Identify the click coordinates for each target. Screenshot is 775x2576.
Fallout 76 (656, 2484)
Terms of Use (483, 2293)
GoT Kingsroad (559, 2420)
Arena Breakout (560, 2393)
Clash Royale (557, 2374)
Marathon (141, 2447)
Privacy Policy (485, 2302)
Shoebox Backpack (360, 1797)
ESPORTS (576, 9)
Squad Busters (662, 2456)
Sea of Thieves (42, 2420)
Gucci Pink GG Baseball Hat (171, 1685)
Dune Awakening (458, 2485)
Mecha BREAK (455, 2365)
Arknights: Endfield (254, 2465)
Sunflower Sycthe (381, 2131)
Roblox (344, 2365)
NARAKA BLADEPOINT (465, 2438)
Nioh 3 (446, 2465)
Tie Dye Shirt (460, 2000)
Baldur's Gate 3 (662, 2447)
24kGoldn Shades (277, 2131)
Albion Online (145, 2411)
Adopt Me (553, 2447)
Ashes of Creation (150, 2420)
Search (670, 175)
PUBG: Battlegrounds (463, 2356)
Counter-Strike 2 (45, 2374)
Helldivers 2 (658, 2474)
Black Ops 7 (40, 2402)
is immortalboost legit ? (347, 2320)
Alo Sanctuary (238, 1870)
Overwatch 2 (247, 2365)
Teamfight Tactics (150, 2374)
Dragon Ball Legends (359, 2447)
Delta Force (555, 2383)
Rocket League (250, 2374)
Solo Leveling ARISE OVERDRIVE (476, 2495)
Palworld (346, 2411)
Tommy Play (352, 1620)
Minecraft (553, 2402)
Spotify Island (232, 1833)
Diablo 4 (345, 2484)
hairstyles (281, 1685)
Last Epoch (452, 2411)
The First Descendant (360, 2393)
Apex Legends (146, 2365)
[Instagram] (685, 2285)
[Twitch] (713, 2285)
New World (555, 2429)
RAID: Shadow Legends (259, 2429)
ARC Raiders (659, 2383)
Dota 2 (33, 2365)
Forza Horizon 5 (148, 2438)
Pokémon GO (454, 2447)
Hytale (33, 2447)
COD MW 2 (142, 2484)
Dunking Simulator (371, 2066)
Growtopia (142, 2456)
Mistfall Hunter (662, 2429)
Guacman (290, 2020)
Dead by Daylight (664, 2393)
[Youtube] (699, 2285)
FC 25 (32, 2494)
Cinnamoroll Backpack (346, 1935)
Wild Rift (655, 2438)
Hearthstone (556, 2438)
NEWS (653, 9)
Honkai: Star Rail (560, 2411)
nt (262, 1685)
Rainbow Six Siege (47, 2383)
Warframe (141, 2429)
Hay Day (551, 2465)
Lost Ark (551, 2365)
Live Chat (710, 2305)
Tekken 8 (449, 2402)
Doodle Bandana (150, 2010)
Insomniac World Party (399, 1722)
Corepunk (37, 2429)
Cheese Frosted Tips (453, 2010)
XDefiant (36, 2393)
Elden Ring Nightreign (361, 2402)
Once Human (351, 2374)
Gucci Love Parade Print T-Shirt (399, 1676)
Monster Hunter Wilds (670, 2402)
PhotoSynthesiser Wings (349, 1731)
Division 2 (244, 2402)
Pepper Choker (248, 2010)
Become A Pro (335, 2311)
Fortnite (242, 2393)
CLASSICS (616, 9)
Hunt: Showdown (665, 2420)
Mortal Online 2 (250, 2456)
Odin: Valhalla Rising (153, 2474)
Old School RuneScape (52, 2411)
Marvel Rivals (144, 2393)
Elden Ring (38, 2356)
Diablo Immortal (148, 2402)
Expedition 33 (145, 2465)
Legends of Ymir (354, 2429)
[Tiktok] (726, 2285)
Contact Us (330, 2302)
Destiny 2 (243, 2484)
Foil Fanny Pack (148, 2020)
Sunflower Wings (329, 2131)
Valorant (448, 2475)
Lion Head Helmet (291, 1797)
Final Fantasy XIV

***

#### [The problem]
Once more, write out the records exactly as they are.

#### [Result of this exercise]
Identify the click coordinates for each target. Screenshot is 775x2576.
Fallout 76 (656, 2484)
Terms of Use (483, 2293)
GoT Kingsroad (559, 2420)
Arena Breakout (560, 2393)
Clash Royale (557, 2374)
Marathon (141, 2447)
Privacy Policy (485, 2302)
Shoebox Backpack (360, 1797)
ESPORTS (576, 9)
Squad Busters (662, 2456)
Sea of Thieves (42, 2420)
Gucci Pink GG Baseball Hat (171, 1685)
Dune Awakening (458, 2485)
Mecha BREAK (455, 2365)
Arknights: Endfield (254, 2465)
Sunflower Sycthe (381, 2131)
Roblox (344, 2365)
NARAKA BLADEPOINT (465, 2438)
Nioh 3 (446, 2465)
Tie Dye Shirt (460, 2000)
Baldur's Gate 3 (662, 2447)
24kGoldn Shades (277, 2131)
Albion Online (145, 2411)
Adopt Me (553, 2447)
Ashes of Creation (150, 2420)
Search (670, 175)
PUBG: Battlegrounds (463, 2356)
Counter-Strike 2 (45, 2374)
Helldivers 2 (658, 2474)
Black Ops 7 (40, 2402)
is immortalboost legit ? (347, 2320)
Alo Sanctuary (238, 1870)
Overwatch 2 (247, 2365)
Teamfight Tactics (150, 2374)
Dragon Ball Legends (359, 2447)
Delta Force (555, 2383)
Rocket League (250, 2374)
Solo Leveling ARISE OVERDRIVE (476, 2495)
Palworld (346, 2411)
Tommy Play (352, 1620)
Minecraft (553, 2402)
Spotify Island (232, 1833)
Diablo 4 (345, 2484)
hairstyles (281, 1685)
Last Epoch (452, 2411)
The First Descendant (360, 2393)
Apex Legends (146, 2365)
[Instagram] (685, 2285)
[Twitch] (713, 2285)
New World (555, 2429)
RAID: Shadow Legends (259, 2429)
ARC Raiders (659, 2383)
Dota 2 (33, 2365)
Forza Horizon 5 (148, 2438)
Pokémon GO (454, 2447)
Hytale (33, 2447)
COD MW 2 (142, 2484)
Dunking Simulator (371, 2066)
Growtopia (142, 2456)
Mistfall Hunter (662, 2429)
Guacman (290, 2020)
Dead by Daylight (664, 2393)
[Youtube] (699, 2285)
FC 25 (32, 2494)
Cinnamoroll Backpack (346, 1935)
Wild Rift (655, 2438)
Hearthstone (556, 2438)
NEWS (653, 9)
Honkai: Star Rail (560, 2411)
nt (262, 1685)
Rainbow Six Siege (47, 2383)
Warframe (141, 2429)
Hay Day (551, 2465)
Lost Ark (551, 2365)
Live Chat (710, 2305)
Tekken 8 (449, 2402)
Doodle Bandana (150, 2010)
Insomniac World Party (399, 1722)
Corepunk (37, 2429)
Cheese Frosted Tips (453, 2010)
XDefiant (36, 2393)
Elden Ring Nightreign (361, 2402)
Once Human (351, 2374)
Gucci Love Parade Print T-Shirt (399, 1676)
Monster Hunter Wilds (670, 2402)
PhotoSynthesiser Wings (349, 1731)
Division 2 (244, 2402)
Pepper Choker (248, 2010)
Become A Pro (335, 2311)
Fortnite (242, 2393)
CLASSICS (616, 9)
Hunt: Showdown (665, 2420)
Mortal Online 2 (250, 2456)
Odin: Valhalla Rising (153, 2474)
Old School RuneScape (52, 2411)
Marvel Rivals (144, 2393)
Elden Ring (38, 2356)
Diablo Immortal (148, 2402)
Expedition 33 (145, 2465)
Legends of Ymir (354, 2429)
[Tiktok] (726, 2285)
Contact Us (330, 2302)
Destiny 2 (243, 2484)
Foil Fanny Pack (148, 2020)
Sunflower Wings (329, 2131)
Valorant (448, 2475)
Lion Head Helmet (291, 1797)
Final Fantasy XIV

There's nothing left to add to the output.